Memórias de Uniforme

O flashback dos dois personagens de uniforme escolar é um soco no estômago emocional. Ver a inocência daquele aperto de mão contrastando com a frieza atual da narrativa é doloroso. De Volta à Minha Juventude acerta em cheio ao usar essas memórias para justificar a distância atual entre eles. A transição de cores, do sépia do passado para o azul frio do presente, é uma escolha estética brilhante.

A Carta Não Enviada

A sequência dele escrevendo a carta sob a luz amarela da luminária é de uma intimidade rara. Dá para sentir o peso da caneta na mão dele e a hesitação em cada traço. Em De Volta à Minha Juventude, esses momentos de solidão falam mais que mil diálogos.

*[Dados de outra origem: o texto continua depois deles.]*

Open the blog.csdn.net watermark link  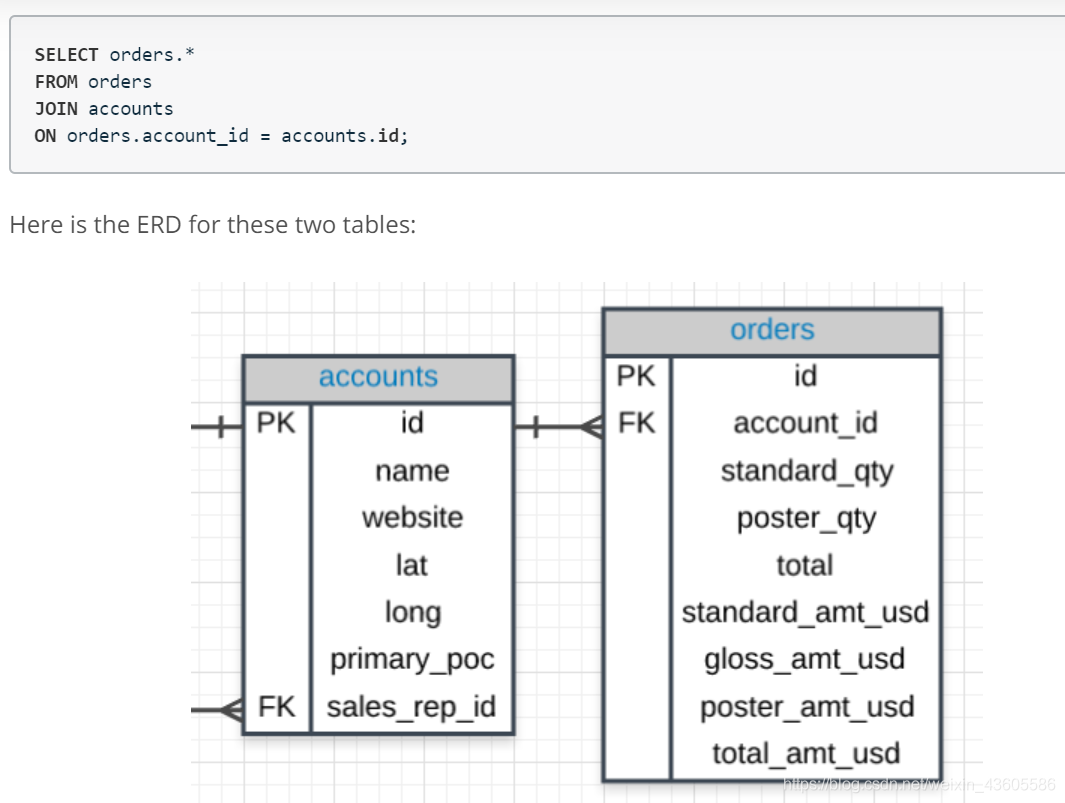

O gráfico de ações sobreposto sugere que ele está tentando racionalizar sentimentos através de números, o que adiciona uma camada interessante de conflito interno.

Pôsteres e Saudade

Detalhe genial: os pôsteres na parede do quarto dele. Eles não são apenas decoração, mas pistas de quem ele era antes de tudo isso acontecer. Em De Volta à Minha Juventude, o cenário conta tanto quanto os atores. A expressão dele, entre a exaustão e a esperança, enquanto olha para o nada, faz a gente querer entrar na tela e perguntar o que houve. Uma atuação contida e poderosa.

Leitura Compartilhada

A dinâmica entre as duas garotas no sofá é o respiro que a trama precisava. Enquanto uma lê com intensidade, a outra parece estar em outro mundo, brincando com o pirulito. Em De Volta à Minha Juventude, esses momentos de calma doméstica, com o piano ao fundo, criam um contraste lindo com a angústia masculina vista antes. A química entre elas parece natural e acolhedora.

O Olhar Dela

Close no rosto dela enquanto lê é de tirar o fôlego. Há uma tristeza contida naqueles olhos que sugere que ela sabe de algo que ninguém mais sabe. Em De Volta à Minha Juventude, as microexpressões são fundamentais. Ela não precisa falar; o modo como ela segura o livro e morde o lábio já conta uma história inteira de arrependimento ou saudade. Simplesmente hipnotizante.